Mike was suddenly recalling that time Harvey had yelled, really yelled, at Louis. He'd been so wrapped up in his anger he'd forgotten Mike was a witness. He'd knocked Louis back, but he'd been subdued for the rest of the day, ashamed and unwilling to admit to shame. It had baffled Mike then, and baffled him still. "Harvey. Punched a television."
Donna was regarding him dubiously. "I believe that's what I said the first time?"
"I just... he doesn't seem like the type."
"Well, it was 14 years ago. He's mellowed since then." Her voice was light, but a rueful smile spread across her face before she controlled it. "Anyway, after he got the stitches out, he asked me who cut my hair and whether they could make time for him. I talked him into doing it gradually instead of all at once. He's been doing it so long by now, he's probably forgotten what his real color is."
Mike thought it over. Harvey claimed disdain for emotions, or at least the willpower not to succumb to them. Such a weak, schoolyard taunt, like picking on someone for having freckles: of all the stupid things to get a rise out of him. His hair color? Surely he'd heard worse, rubbing elbows with the moral cretins of Wall Street.

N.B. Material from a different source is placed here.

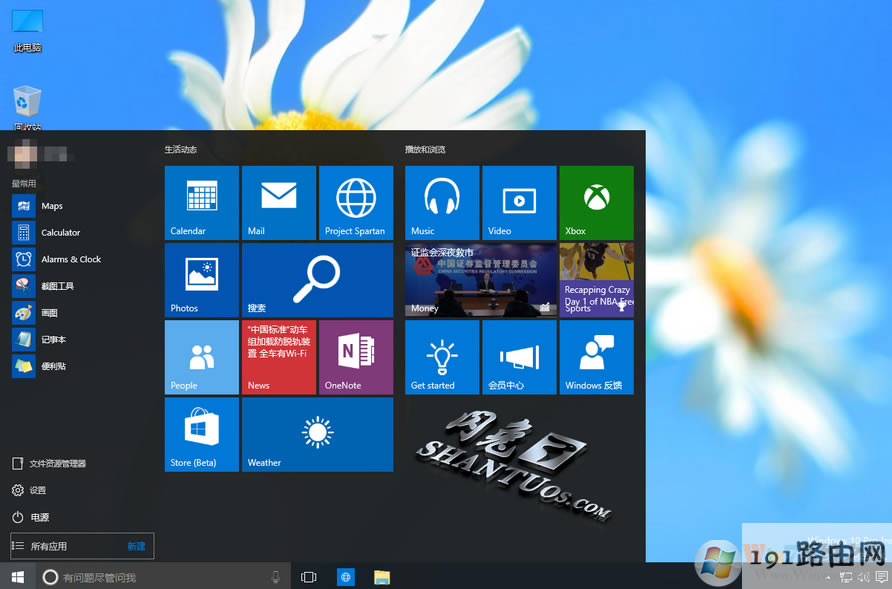Open Maps from most used list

"Any ideas why that bothered him so much? So I don't make the same mistake," Mike added hastily. The expression on her face showed he'd crossed the line between ordinary intelligence-gathering and prying. But maybe only by a little bit.
"You'll have to ask him," she said, and made clear that she was done entertaining clueless associates.
"Okay," Mike told her, still mystified. "Thanks for the heads-up."
"As long as we understand one another," sniffed Donna.
Mike walked three steps away, and then turned around and came back. "What's the story you tell to people you don't trust?"
Donna smiled at him with greater satisfaction than ever graced the face of a Persian cat. "What makes you think I trust you?"
Mike smiled back at her; he couldn't help himself. He was just restrained enough not to answer that. She was like Harvey: she liked you better if you could avoid stating the obvious. Mike was getting a lot of practice at it, and improving every day.